Reproduce the lines of the material from the one holding "Given: Click the small" through the final line, both ends included.
** Start of Records supplied **
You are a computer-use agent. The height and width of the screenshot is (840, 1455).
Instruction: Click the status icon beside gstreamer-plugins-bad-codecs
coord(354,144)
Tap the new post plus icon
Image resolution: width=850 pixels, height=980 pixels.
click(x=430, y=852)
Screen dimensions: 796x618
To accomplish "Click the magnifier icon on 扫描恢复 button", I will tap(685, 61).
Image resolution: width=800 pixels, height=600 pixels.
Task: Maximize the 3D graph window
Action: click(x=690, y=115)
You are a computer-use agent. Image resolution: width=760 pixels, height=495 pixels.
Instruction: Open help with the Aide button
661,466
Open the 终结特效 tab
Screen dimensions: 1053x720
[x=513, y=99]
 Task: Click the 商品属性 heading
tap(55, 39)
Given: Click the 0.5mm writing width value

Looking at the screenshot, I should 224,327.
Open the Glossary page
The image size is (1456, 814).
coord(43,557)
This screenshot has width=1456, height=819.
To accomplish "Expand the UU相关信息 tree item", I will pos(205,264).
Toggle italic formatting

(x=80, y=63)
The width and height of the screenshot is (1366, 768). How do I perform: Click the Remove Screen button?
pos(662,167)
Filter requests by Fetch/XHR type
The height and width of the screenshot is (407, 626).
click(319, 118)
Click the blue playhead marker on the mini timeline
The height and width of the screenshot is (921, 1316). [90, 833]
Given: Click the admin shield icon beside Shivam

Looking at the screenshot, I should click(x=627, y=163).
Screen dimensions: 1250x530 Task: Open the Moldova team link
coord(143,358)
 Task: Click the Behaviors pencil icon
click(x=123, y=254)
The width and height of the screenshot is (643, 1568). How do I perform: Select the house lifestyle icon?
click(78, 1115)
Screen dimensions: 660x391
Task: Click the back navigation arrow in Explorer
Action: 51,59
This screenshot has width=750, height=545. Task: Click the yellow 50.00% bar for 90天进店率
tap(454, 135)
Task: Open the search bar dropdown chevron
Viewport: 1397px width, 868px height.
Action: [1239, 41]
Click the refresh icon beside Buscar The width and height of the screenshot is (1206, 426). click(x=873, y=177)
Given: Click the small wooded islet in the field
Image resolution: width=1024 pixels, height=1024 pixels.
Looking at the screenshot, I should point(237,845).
** End of Records supplied **
- _Output of the task_:
Given: Click the small wooded islet in the field
Image resolution: width=1024 pixels, height=1024 pixels.
Looking at the screenshot, I should point(237,845).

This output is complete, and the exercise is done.